Context Threading Models
The threading model that you use for IPC depends on whether TCP, shared memory, or both transport types are used within the context.
Threading Model for TCP Transport
When an IPC session uses TCP communications, the normal context thread is utilized for the message receive processing function and for the dispatching of received messages to the message receive callback function.
This context thread is used for all TCP communications receive processing, whether the connection is for communications over IPC or to an event broker.
The preferred model for the context thread is for the application to request that the API create and control the context thread internally.
Alternatively, a C application can create the context thread, in which case the application context thread must then call solClient_context_processEvents in a loop. You can set whether the C API or the application creates and controls the context thread through the context property
(opaqueContext_p)SOLCLIENT_CONTEXT_PROP_CREATE_THREAD.
Threading Model for Shared Memory Transport
When one or more shared memory channels are active within a context, the API automatically creates an internal shared memory context thread to receive and dispatch messages from shared memory channels. This thread runs in addition to the normal TCP context thread.
Two context threads are needed because shared memory communications do not involve sockets or file descriptors like TCP communications, and the normal TCP context thread, which waits on a set of sockets, cannot be used to wait on one or more shared memory channels for traffic.
Spinning and Blocking Shared Memory Threads
You can configure the shared memory context thread to hard-spin for extremely low-latency receive processing or to block to preserve CPU resources when waiting for incoming messages. You can also configure a combination of these two actions.
When configured to always spin, the shared memory thread continuously polls all shared memory channels that it is handling to look for new incoming messages. The use of spinning avoids operating system calls, and it avoids the scheduling overhead and latency incurred with block waiting for incoming messages.
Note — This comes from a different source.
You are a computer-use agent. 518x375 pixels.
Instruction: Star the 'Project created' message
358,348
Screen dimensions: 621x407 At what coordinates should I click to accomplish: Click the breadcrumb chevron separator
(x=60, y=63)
It provides the lowest possible receive latency, but it also requires that the application dedicate a CPU core for incoming message processing.
When configured to block, the internal shared memory context thread blocks on an operating system synchronization call and waits until new messages arrive on one of the shared memory channels being handled.
The other option is for the shared memory context thread to spin a set number times while waiting for new incoming messages, and then if no messages arrive, it enters the operating system to block. It is up to the application to tune the number of times to spin before blocking. This allows for low-latency receive processing when messages are constantly arriving, but the thread can also fall back into a blocking behavior when there is a lull in incoming message traffic.
When two applications communicate over a shared memory channel, each application independently decides if it will block or spin to receive message from that channel.
Mixing Transport Modes
Separate context and shared context memory threads exist within a context, and the two different threads can dispatch received messages to the application when TCP and shared memory transports are used at the same time within a single context.
When a single session is used within the context, the API only allows one thread at a time to dispatch messages to the application. This protects the application so that the message receive logic in the application does not have to be re-entrant. Therefore a message cannot be simultaneously dispatched from a TCP transport and a shared memory transport at the same time. However, it is possible for a message to be delivered from a shared memory thread for one session, while another session is processing a message for a TCP session dispatched from the context thread.
If the application uses the timer service offered by the API, time-out events are only dispatched from the context thread, not from the internal shared memory context thread. Session events are dispatched as follows:
- If the session only has a TCP transport, session events are dispatched from the context thread.
- If the session only has a SHM transport, session events are dispatched from the shared memory thread.
- If the session has mixed TCP/SHM transport, session events may dispatched from both the context and shared memory threads.